◆ **Collected data entries**:

......

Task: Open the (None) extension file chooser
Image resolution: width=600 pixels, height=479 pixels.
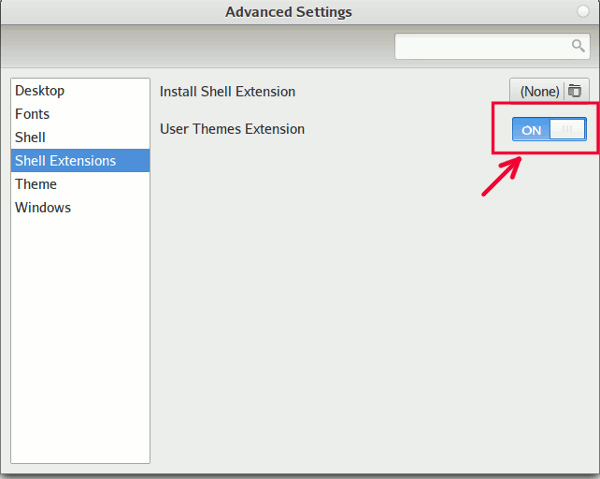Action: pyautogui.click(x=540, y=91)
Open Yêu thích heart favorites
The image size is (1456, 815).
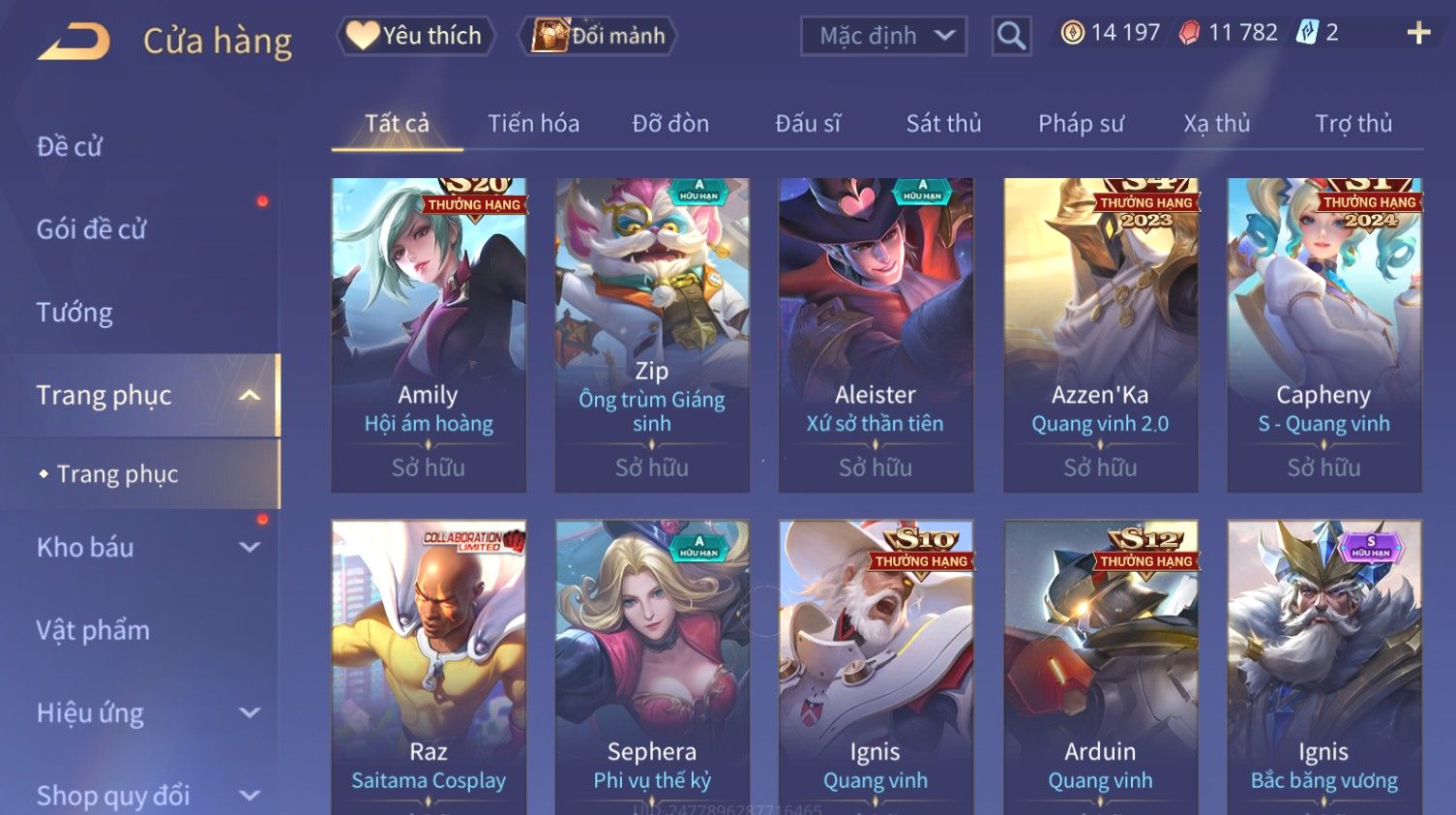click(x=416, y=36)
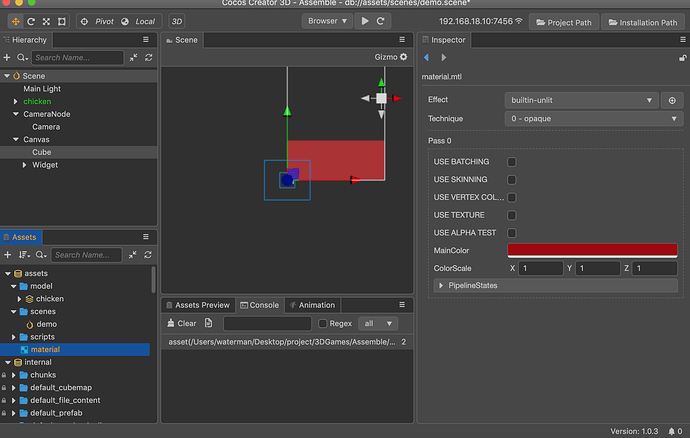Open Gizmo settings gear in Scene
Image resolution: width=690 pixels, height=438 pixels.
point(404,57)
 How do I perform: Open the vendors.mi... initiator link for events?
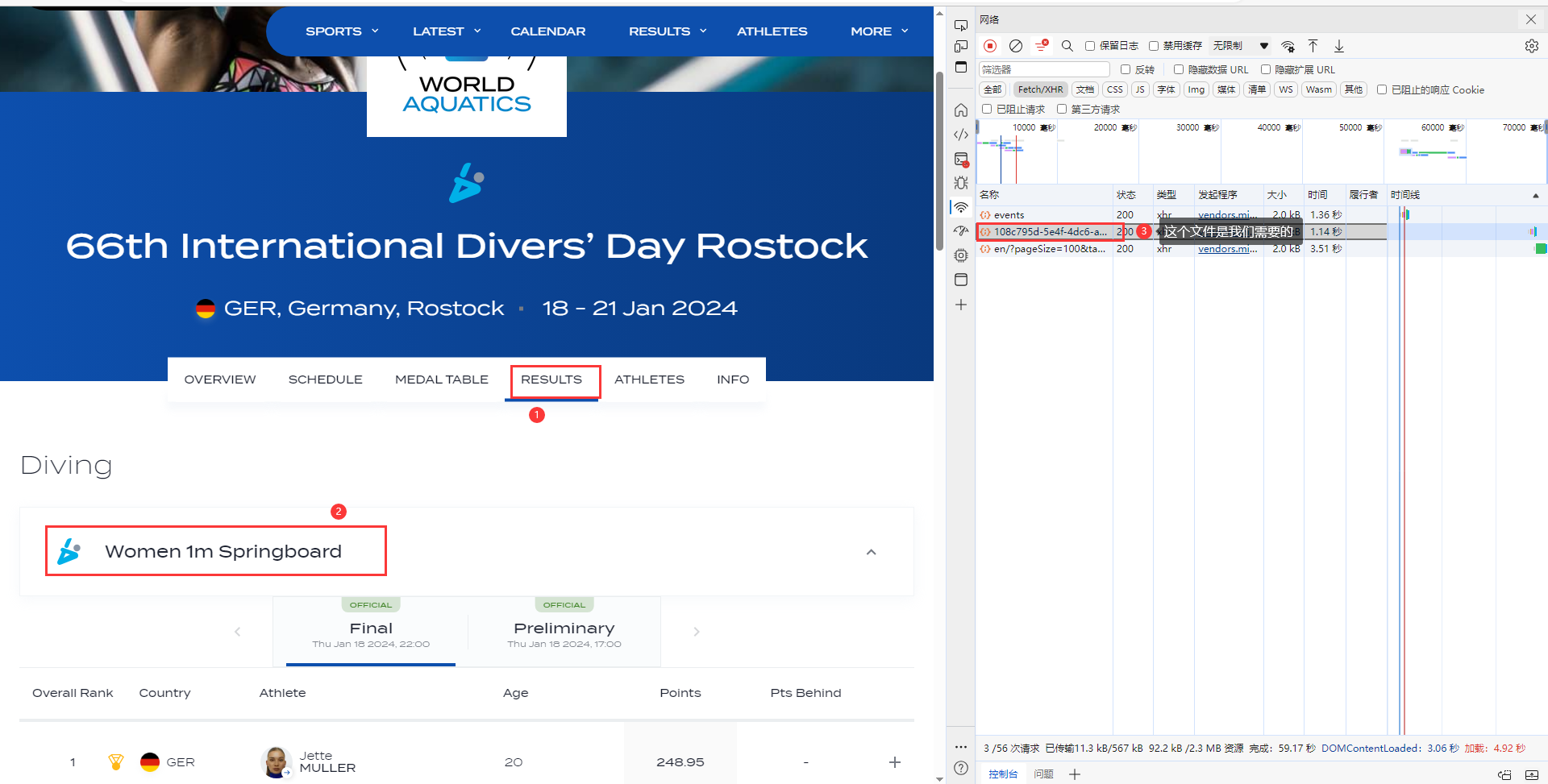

......

◆ **Exercise**: The copy you produce must match the entries above exactly, except that it has no pictures.

◆ **Output of the task**:
Task: Open the (None) extension file chooser
Image resolution: width=600 pixels, height=479 pixels.
Action: pyautogui.click(x=540, y=91)
Open Yêu thích heart favorites
The image size is (1456, 815).
click(x=416, y=36)
Open Gizmo settings gear in Scene
Image resolution: width=690 pixels, height=438 pixels.
point(404,57)
 How do I perform: Open the vendors.mi... initiator link for events?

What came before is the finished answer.